Hence, after the Warsaw talks had started, the United States and China have, in addition to fighting the enemy, experienced considerable difficulty in resisting the pressure of what are regarded as friendly powers or allies to give in to the enemy. These did not make a cent's contribution toward fighting the war, but now they range themselves on our side and try to excel each other in thinking up crazy schemes for appeasement and satisfaction of the Chinese and Russian Communist claims. They make the war in the Taiwan Straits all the more complicated for the Chinese and Americans.

At this writing there is good deal of talk of bringing the Kinmen question up for discussion in the United Nations. If anything, this will make the issue more complicated than ever before. The Soviet bloc of nations, the neutralist member states and the traditional appeasers will join force in an attempt to make the United States and the Republic of China give ground to the Chinese Communists. They will flood the already hesitant world with such propaganda as "Kinmen is not worth fighting for."

The real issue of Kinmen, however, is not whether or not it is worth fighting for. It boils down to the point whether or not we wish to make a stand against the Communists at all. If we do, or rather if the United States does, there are two reasons why the United States should stand firm on the Kinmen issue.

First, if it is costly to stand firm on Kinmen, it is disastrous to make a retreat. For if the United States should do so after so much fanfare, all her allies would entertain doubt as to the reliability of her pledge - all but one or two appeasers, who do not want the United States to be involved in anything but the protection of their homeland. Once one starts retreating with the idea that a place is not worth fighting for, one will find no place is, except one's own town. But long before Communist aggression comes to one's home town it will be too late to put up any fight at all. The best way to fight aggression is to keep it at a distance, far from one's shores.

Second, any appeasement would be a godsend to the Chinese Communists. For once the United States softens down in her stand on Kinmen, the Communists would have gained so much prestige for their ability to defy the combined forces of the United States and Free China, the equal of which is hard to find in Asia. If by intimidation alone the Communists should succeed in gaining any advantage in the talks now going on at Warsaw, they could recourse to threat of force in other countries in Asia and no one would dare stand up against them.

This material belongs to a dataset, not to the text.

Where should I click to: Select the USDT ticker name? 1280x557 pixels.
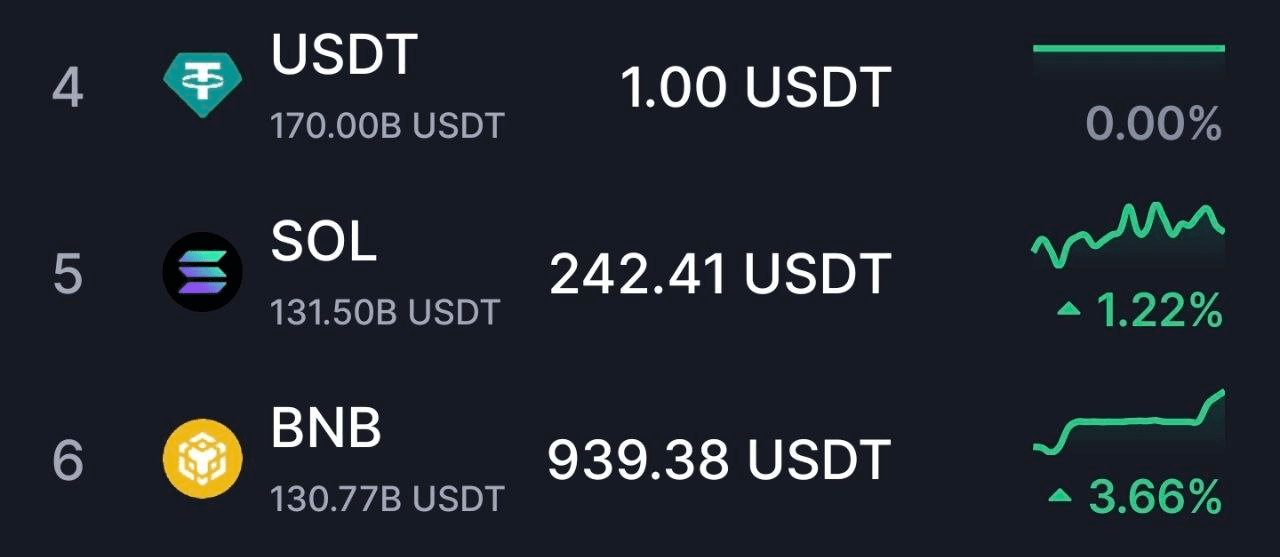point(344,55)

The Americans are leading from strength in the Warsaw talks and should know it. They can with confidence warn the Chinese Communists that if the Kinmen war should result in an open armed conflict, the United States would let loose all the modern, heavy weapons in her arsenal. The Peiping regime would have reeled under the first blows, and the discontented people on the Chinese mainland would have risen in arms and have it liquidated. The Russians may be able to continue the war, but they will not be able to help the Peiping regime after it had been pulled asunder. The Chinese Communists know only too well that they are extremely vulnerable. The United States should take full account of this situation, and take no nonsense from the Chinese Communists.

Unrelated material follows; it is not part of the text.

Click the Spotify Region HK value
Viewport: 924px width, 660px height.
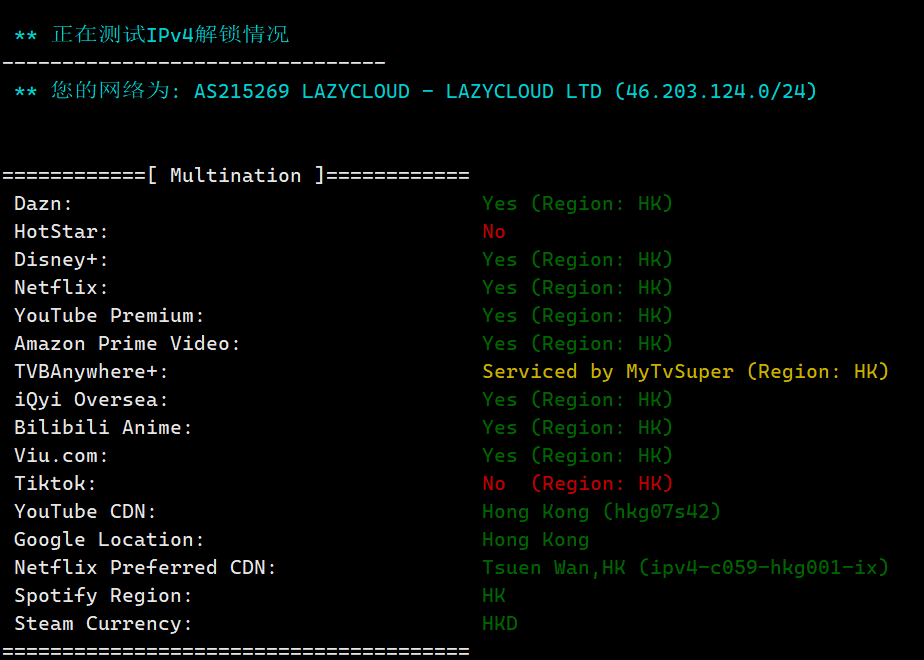point(494,596)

Her job dealing with the Communists would be much easier if she gets a little more cooperation from her friends and allies. These have tried their best to exert pressure on her to do what they wanted her to do. They have tried to be the tail that wags the dog. From short-sightedness and for selfish reasons, they want the United States to give in to the Chinese Communists. In taking her stand now in the Taiwan Straits, the United States should feel that she is in a morally unassailable position. She should let no one talk her out of it, be he friend or foe. In the final analysis, losing a war or retreating from a well taken position through the foolishness and intervention of one's friends is just as painful as through defeat in the hands of the enemy.